There will forever be a chicken-and-egg debate about which is more important, promoters or athletes, but keep in mind the fan following the aforementioned Mr. Slice built up with a camcorder and a patch of dry grass, with nary a strobe light in sight.

This sport -- and the motivation we derive from it to pursue our own goals -- is nothing without the personal and professional sacrifices made by its competitors. You don’t have to cheer for them, shake their hand or even necessarily like them, but you should always appreciate the blood they shed on the canvas. It really is a work of art.

HDNet: The Mixed Casserole (aka The I’m-Running-Out-of-Metaphors-for-This-Thing)

Credit Spike television for their UFC content, but it’s hardly charity work at this point: The UFC has become synonymous with their brand, and I’m sure their stockings are well stuffed.

I’m more impressed with the efforts of Mark Cuban’s obscure HDNet channel to highlight the remainder of the MMA sporting world: shows beamed in from Japan; regional events like Adrenaline, Strikeforce and Sportfight; a respectable roundtable/news program in “Inside MMA.” All of it polished and all of it presented in the cornea pornography that is 1080i.

Since HDNet falls somewhere north of C-SPAN in terms of public awareness, and since it’s assumed that live Japanese feeds probably aren’t cheap, credit should go to the network for soaking up the rest of the non-UFC MMA world and making it available to people who don’t know a “bit torrent” from a termite bite.

Affliction: The Wildly Irresponsible Dessert

Depression is said to increase around the holidays. While that may be due to a number of factors, chief among them has to be the annual sideshow that Fedor Emelianenko gets sucked into overseas. What could be worse than watching a genuinely great fighter waste valuable ring time locked in amoral combat with undeserving opposition?

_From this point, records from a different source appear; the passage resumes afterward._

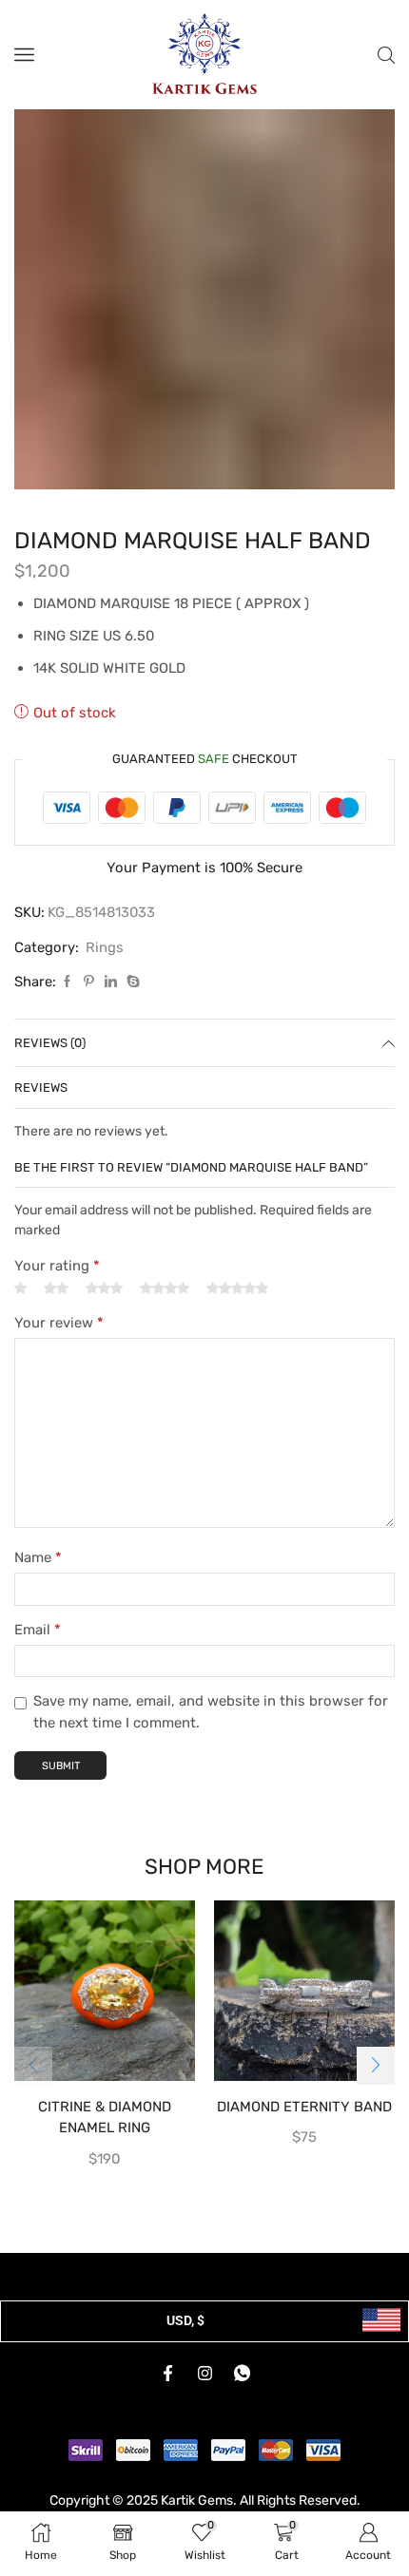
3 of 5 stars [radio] (104, 1288)
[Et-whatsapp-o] (241, 2373)
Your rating (57, 1265)
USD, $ (185, 2320)
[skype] (131, 982)
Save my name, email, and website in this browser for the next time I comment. (210, 1711)
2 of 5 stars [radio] (56, 1288)
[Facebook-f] (167, 2373)
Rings (105, 947)
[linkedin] (111, 982)
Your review (59, 1322)
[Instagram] (204, 2373)
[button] (376, 2066)
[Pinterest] (89, 982)
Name (38, 1557)
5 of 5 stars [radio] (237, 1288)
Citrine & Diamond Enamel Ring (104, 2117)
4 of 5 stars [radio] (164, 1288)
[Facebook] (67, 982)
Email (37, 1629)
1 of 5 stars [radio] (20, 1288)
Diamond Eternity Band (304, 2106)
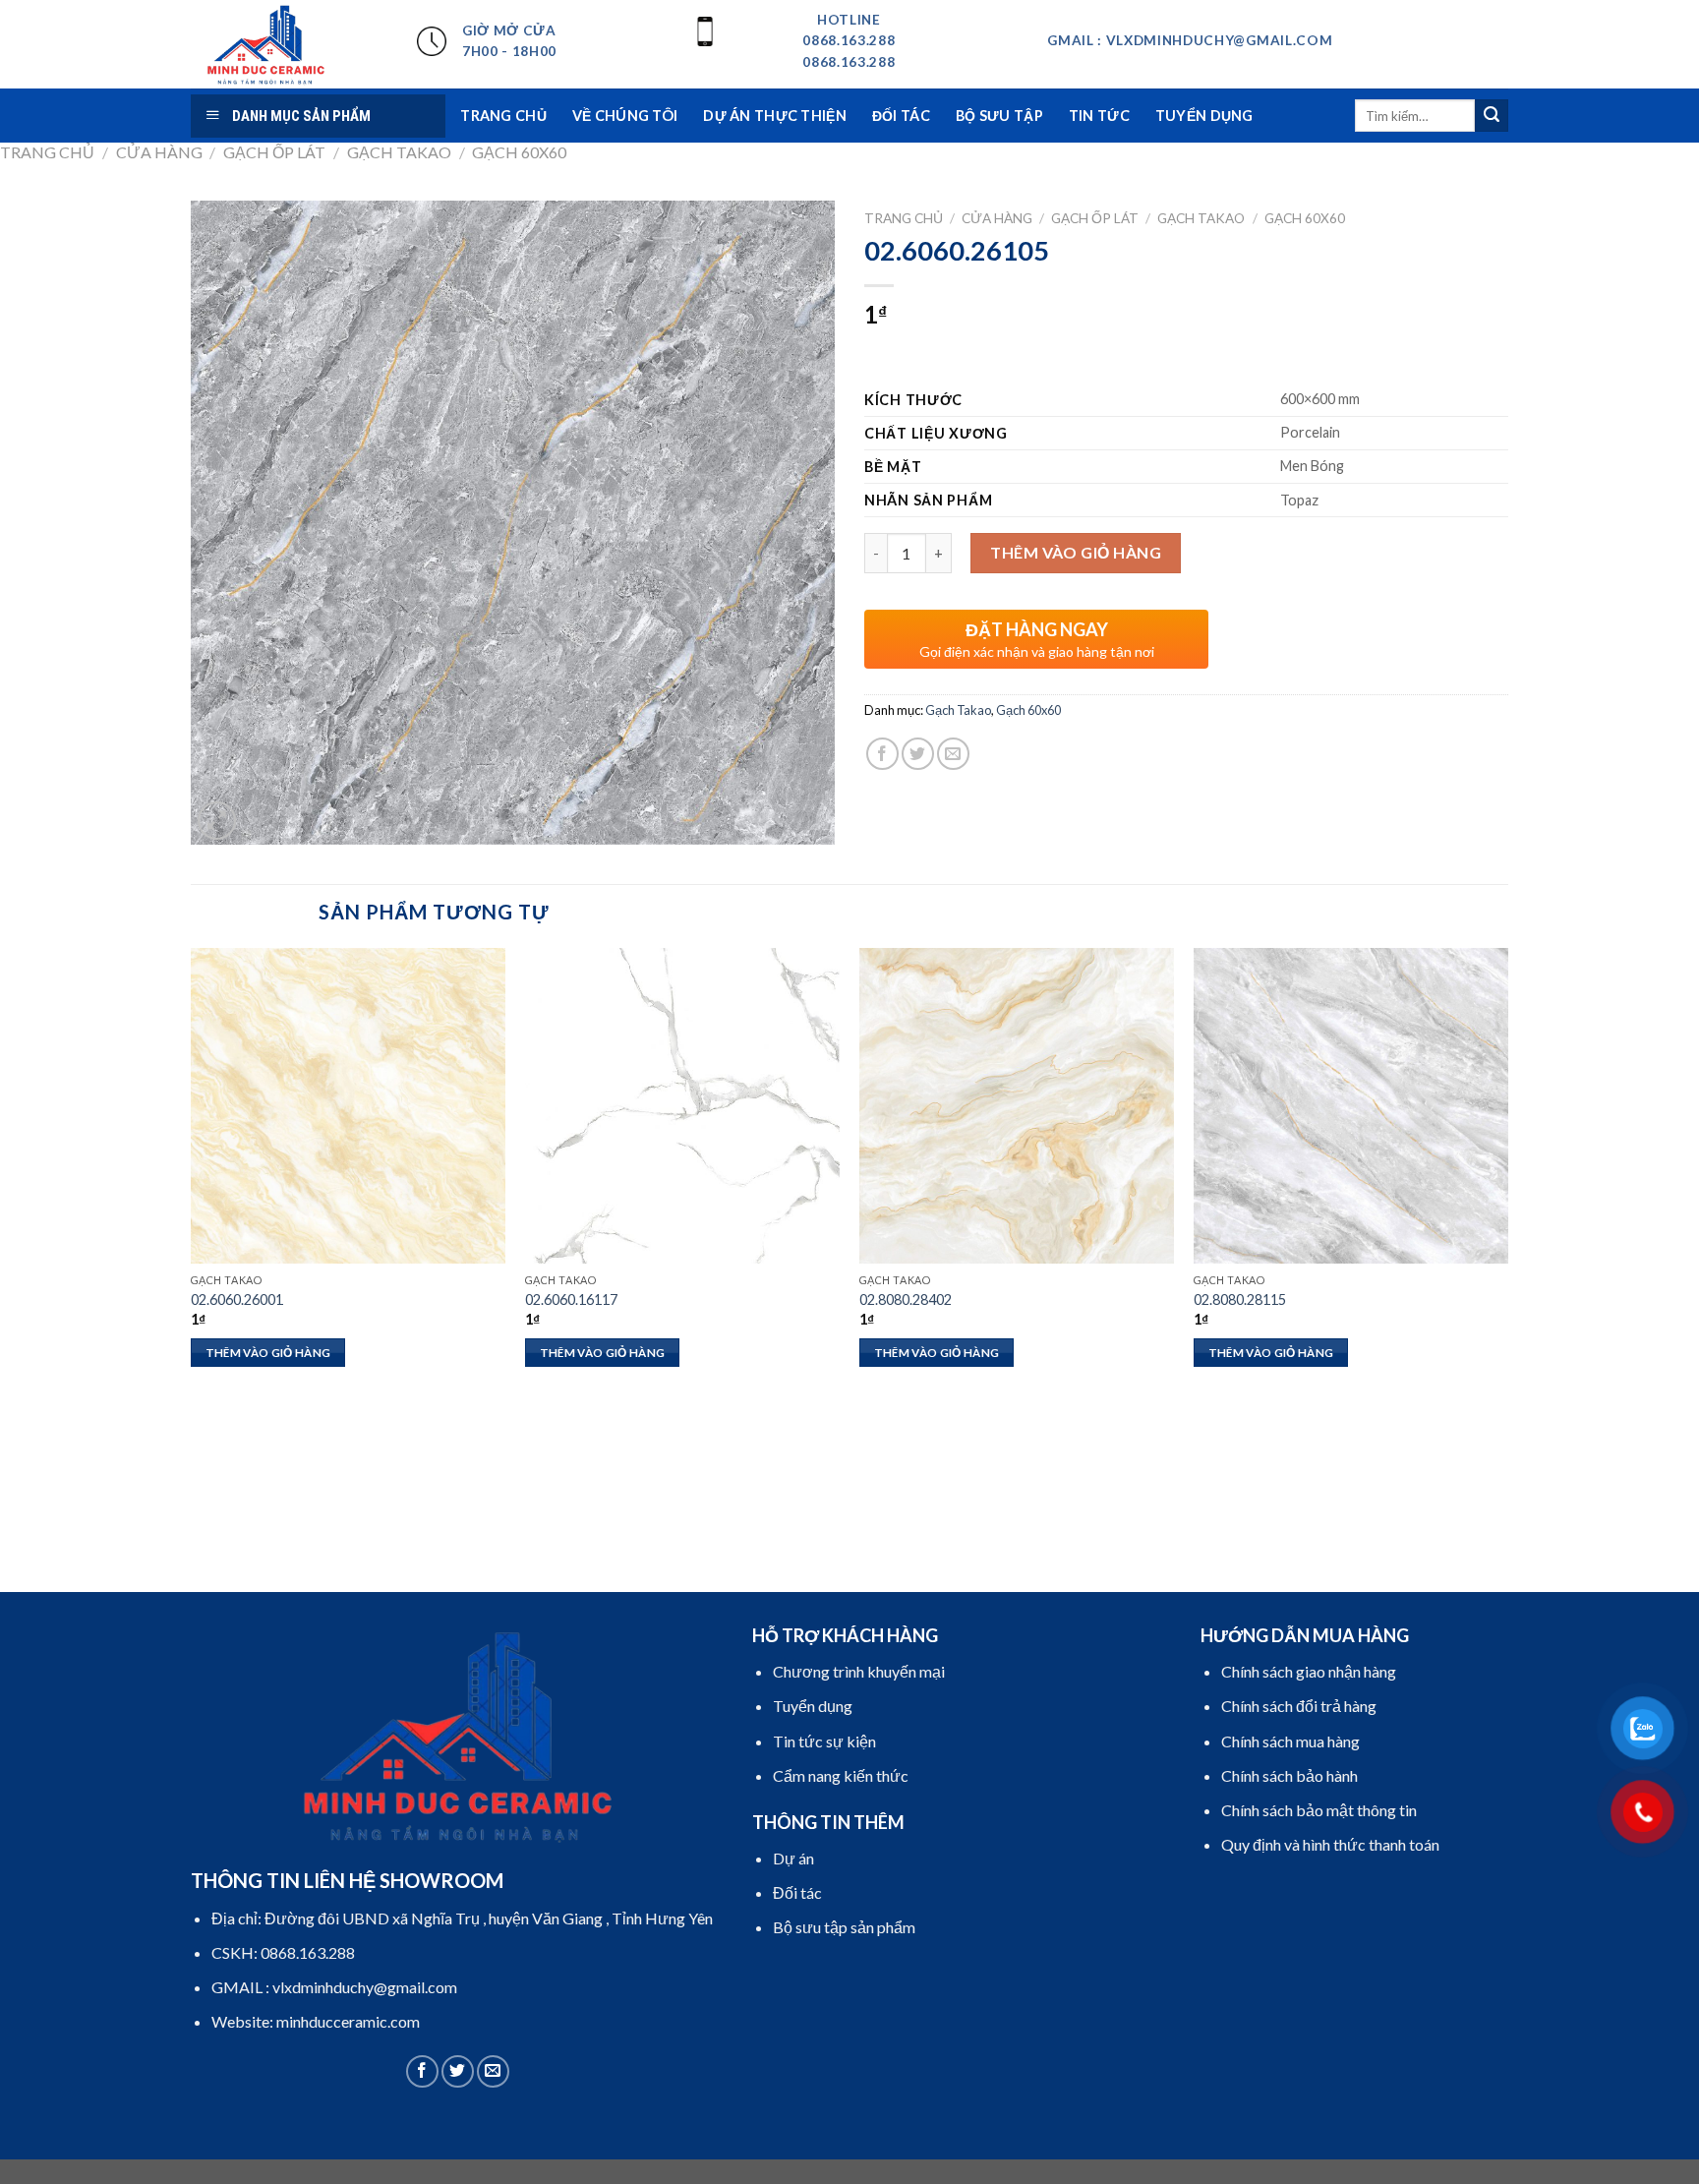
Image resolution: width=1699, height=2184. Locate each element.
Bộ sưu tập (999, 115)
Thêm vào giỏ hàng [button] (268, 1352)
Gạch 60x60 (519, 152)
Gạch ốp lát (274, 152)
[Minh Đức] (289, 44)
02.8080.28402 (905, 1299)
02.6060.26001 (237, 1299)
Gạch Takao (399, 152)
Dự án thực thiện (775, 115)
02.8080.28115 (1240, 1299)
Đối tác (901, 115)
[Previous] (191, 1268)
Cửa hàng (159, 152)
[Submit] (1491, 116)
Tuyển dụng (1204, 115)
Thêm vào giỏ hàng (1075, 552)
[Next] (1507, 1268)
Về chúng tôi (624, 115)
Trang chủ (47, 152)
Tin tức (1099, 115)
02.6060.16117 (571, 1299)
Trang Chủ (503, 115)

Any Emelianenko fan should be over the moon that Affliction is willing to meet the Russian’s price despite his underwhelming box office appeal stateside. Instead of a New Year’s contest between him and an inflatable octopus, we get to see a real test of his skills against a hungry Andrei Arlovski in January.

I’ve no idea how much longer Affliction can run at a deficit, but the fact that they’ve squeezed at least two competitive fights out of Emelianenko is an obscenely generous treat.

Thanks also go out to:

Seth Petruzelli for using a well-placed right cross to reality-check Kimbo Slice’s grossly over-manipulated career ascension … Frank Shamrock for at least offering to save EliteXC from total annihilation by telling brass he’d fight Slice after adoptive brother Ken Shamrock slipped on some errant Metamucil backstage … Shamrock, Cung Le, Scott Smith and Robbie Lawler for slugging it out with an intensity that makes me feel like I need testosterone replacement therapy … Brock Lesnar for skipping the Japanese freak circuit and getting thrown in the deep end of the UFC’s waters … Randy Couture and the UFC for realizing the futility of their legal sniping contest, even if it resulted in Lesnar beating his head like Desi Arnaz working a conga drum … B.J. Penn for finally taking the sport seriously and giving his skills the proper engine to run on … Mike Goldberg for retiring the phrase “meteoric rise” from his list of verbal go-tos. That’s one down and only 23 more to go.